Word for word, restate the lines from the start of the data down to the line with "Given: Click the plus icon in My Teams", both included.

EXTRACTED MATERIAL START

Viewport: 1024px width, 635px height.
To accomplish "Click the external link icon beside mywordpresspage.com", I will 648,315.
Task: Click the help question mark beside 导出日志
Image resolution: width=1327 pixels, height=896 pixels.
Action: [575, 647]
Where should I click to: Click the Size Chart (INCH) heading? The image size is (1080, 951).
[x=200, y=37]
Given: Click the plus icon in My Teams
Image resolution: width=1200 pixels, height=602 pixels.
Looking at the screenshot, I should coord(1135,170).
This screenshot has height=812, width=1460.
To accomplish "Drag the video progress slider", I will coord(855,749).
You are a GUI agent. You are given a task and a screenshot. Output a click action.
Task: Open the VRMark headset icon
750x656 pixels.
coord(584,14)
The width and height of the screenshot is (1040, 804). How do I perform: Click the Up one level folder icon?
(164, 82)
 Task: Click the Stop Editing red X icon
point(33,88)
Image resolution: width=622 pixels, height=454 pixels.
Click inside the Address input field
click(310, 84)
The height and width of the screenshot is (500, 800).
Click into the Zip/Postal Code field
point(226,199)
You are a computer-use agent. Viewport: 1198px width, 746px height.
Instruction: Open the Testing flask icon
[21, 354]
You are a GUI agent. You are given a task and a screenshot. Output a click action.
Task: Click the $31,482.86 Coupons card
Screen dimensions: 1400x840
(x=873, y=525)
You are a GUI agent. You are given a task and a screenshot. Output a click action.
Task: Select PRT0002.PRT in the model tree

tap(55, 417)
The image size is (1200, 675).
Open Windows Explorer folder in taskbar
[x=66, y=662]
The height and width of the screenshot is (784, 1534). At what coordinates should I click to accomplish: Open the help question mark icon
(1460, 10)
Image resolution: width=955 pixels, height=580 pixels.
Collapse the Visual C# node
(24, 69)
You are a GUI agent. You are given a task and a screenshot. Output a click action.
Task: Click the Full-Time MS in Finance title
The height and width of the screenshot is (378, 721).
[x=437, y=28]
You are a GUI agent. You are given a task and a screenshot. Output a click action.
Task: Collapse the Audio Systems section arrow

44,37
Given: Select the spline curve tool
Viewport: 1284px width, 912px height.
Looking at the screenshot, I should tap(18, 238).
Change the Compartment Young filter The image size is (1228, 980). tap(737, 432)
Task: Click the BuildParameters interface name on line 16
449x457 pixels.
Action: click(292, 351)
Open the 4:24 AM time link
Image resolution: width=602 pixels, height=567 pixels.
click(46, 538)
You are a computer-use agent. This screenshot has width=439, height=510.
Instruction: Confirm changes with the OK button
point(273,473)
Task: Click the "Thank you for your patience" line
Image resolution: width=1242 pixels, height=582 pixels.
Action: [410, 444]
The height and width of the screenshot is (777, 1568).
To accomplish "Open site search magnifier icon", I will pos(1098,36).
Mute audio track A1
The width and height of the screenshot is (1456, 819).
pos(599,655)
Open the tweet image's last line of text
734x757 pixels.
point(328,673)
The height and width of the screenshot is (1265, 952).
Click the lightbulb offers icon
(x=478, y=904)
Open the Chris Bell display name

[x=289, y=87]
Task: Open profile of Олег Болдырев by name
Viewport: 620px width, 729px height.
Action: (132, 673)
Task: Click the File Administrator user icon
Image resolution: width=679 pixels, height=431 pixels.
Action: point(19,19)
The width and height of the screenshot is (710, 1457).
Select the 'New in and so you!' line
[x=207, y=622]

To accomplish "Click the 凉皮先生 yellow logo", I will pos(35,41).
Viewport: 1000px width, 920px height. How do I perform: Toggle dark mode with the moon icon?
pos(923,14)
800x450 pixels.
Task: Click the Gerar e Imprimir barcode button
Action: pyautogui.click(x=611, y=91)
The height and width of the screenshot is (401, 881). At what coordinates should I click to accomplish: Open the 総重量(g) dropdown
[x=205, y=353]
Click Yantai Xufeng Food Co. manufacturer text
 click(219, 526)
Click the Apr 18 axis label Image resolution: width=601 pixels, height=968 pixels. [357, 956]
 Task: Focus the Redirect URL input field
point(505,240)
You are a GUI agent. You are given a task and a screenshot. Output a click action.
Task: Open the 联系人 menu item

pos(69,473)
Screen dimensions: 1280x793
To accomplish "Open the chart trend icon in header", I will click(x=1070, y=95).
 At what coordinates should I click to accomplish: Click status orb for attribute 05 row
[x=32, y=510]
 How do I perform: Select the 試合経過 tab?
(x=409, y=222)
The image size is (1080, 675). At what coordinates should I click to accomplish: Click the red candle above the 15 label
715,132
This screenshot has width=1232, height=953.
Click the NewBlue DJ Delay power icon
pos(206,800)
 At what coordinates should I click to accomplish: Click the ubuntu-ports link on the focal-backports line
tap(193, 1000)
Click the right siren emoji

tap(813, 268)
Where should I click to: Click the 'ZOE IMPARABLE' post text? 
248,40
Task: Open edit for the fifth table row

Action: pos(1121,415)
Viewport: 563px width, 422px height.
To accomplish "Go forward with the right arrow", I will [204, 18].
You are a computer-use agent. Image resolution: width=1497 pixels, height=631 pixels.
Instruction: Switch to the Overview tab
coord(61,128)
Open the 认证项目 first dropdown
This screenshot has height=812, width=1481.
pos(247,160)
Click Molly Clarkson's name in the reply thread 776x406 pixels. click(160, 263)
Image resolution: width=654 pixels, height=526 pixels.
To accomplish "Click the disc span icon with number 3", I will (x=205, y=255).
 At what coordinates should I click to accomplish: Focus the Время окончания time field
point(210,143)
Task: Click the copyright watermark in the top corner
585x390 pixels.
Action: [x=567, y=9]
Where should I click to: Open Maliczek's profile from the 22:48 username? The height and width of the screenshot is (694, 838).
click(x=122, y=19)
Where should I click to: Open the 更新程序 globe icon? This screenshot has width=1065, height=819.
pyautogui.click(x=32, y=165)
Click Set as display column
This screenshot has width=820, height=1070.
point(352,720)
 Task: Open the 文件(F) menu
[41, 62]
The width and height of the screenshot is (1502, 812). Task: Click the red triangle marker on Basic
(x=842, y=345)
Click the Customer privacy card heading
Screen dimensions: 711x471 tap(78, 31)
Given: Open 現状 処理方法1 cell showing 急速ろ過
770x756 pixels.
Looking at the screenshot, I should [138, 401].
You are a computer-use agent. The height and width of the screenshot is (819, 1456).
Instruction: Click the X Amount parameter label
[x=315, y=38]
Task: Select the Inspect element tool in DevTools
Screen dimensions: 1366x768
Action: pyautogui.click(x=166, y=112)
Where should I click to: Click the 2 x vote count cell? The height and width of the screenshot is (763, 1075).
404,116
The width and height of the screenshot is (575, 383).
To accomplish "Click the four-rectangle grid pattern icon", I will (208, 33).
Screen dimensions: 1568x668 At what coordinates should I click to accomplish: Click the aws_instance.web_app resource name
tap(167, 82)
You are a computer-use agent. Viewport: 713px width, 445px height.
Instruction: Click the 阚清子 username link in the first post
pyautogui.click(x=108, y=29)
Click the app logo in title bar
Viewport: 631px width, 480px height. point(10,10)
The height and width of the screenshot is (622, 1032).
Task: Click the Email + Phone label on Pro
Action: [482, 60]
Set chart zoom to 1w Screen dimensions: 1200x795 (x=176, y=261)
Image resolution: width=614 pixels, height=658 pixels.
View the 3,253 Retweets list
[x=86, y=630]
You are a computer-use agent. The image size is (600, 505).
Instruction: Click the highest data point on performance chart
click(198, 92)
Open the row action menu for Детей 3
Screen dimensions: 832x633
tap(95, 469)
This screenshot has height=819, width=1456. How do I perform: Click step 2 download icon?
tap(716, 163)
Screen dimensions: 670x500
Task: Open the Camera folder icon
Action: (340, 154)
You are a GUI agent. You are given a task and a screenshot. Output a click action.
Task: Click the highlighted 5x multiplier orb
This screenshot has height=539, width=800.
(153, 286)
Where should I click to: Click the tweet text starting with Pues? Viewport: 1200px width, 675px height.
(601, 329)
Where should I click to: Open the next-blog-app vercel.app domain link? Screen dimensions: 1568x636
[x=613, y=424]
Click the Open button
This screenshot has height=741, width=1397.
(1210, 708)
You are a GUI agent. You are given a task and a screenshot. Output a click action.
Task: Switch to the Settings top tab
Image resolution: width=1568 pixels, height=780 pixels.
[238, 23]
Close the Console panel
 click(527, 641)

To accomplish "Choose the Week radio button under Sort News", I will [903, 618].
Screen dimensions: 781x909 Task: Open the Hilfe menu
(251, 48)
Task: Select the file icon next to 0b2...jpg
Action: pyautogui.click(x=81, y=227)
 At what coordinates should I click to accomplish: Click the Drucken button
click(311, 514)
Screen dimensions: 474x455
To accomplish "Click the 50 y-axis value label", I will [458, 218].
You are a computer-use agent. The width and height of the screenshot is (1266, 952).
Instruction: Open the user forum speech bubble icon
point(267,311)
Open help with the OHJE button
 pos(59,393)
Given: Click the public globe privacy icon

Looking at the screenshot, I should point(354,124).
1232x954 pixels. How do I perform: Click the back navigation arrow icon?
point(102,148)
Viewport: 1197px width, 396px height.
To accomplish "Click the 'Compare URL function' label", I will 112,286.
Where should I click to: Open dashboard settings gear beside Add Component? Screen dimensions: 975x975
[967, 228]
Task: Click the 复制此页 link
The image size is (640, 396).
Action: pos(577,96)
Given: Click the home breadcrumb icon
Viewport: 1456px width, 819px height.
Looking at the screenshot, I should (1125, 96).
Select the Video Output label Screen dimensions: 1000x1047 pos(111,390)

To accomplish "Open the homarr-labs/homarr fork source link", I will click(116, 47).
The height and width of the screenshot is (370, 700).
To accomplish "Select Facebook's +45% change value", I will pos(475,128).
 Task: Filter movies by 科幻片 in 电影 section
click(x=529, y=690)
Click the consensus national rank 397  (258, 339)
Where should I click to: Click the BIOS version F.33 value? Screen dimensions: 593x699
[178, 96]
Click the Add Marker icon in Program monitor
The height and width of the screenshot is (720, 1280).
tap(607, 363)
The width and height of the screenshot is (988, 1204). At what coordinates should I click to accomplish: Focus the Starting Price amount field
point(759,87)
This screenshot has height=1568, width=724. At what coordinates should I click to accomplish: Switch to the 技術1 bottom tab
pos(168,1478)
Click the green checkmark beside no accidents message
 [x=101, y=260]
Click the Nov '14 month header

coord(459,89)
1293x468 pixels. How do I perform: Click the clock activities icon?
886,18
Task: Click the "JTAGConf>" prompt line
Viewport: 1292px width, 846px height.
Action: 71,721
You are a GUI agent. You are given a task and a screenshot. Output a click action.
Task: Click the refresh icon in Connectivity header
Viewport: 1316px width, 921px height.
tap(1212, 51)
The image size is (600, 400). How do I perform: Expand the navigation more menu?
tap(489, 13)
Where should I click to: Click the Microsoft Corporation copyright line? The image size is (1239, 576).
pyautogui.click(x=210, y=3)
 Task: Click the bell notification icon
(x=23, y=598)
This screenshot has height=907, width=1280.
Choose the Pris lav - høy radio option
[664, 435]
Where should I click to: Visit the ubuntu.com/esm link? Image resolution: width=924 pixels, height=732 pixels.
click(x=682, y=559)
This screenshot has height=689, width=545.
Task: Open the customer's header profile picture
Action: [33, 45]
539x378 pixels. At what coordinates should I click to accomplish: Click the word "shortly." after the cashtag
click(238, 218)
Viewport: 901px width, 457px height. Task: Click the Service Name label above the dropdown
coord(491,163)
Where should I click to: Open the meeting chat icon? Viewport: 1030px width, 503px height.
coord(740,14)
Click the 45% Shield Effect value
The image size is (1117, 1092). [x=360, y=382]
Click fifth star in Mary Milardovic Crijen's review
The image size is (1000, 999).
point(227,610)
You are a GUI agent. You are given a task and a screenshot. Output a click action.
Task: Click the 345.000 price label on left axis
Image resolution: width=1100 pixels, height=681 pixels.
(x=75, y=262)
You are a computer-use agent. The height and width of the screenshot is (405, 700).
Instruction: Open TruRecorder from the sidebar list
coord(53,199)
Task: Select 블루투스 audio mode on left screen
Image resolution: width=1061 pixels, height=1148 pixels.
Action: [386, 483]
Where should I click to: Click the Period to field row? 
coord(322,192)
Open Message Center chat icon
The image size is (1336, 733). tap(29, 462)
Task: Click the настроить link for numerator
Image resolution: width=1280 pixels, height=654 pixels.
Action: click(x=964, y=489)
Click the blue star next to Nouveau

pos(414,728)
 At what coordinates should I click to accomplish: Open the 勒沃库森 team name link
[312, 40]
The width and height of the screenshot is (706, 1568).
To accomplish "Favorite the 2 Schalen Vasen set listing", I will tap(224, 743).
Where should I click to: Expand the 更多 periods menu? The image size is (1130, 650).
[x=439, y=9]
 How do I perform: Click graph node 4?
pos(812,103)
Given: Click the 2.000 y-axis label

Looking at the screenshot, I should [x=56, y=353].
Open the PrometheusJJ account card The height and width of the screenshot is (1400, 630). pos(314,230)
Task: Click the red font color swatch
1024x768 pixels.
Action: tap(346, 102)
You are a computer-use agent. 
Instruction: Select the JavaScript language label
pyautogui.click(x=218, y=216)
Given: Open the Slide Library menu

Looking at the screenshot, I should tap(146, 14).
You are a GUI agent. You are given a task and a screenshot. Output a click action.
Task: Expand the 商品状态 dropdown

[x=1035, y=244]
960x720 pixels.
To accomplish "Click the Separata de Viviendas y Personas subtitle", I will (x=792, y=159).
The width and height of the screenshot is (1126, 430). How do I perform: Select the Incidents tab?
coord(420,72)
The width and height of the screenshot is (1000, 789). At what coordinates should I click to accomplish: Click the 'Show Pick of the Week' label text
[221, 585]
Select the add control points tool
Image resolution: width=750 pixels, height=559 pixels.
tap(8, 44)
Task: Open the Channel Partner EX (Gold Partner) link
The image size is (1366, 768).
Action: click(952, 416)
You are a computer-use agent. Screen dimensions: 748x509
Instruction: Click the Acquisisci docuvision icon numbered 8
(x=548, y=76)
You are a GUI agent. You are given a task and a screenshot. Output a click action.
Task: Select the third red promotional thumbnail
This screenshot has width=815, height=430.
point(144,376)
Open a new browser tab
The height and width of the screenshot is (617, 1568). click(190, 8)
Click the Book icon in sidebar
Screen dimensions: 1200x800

EXTRACTED MATERIAL END

→ SOLUTION BELOW:
Viewport: 1024px width, 635px height.
To accomplish "Click the external link icon beside mywordpresspage.com", I will 648,315.
Task: Click the help question mark beside 导出日志
Image resolution: width=1327 pixels, height=896 pixels.
Action: [575, 647]
Where should I click to: Click the Size Chart (INCH) heading? The image size is (1080, 951).
[x=200, y=37]
Given: Click the plus icon in My Teams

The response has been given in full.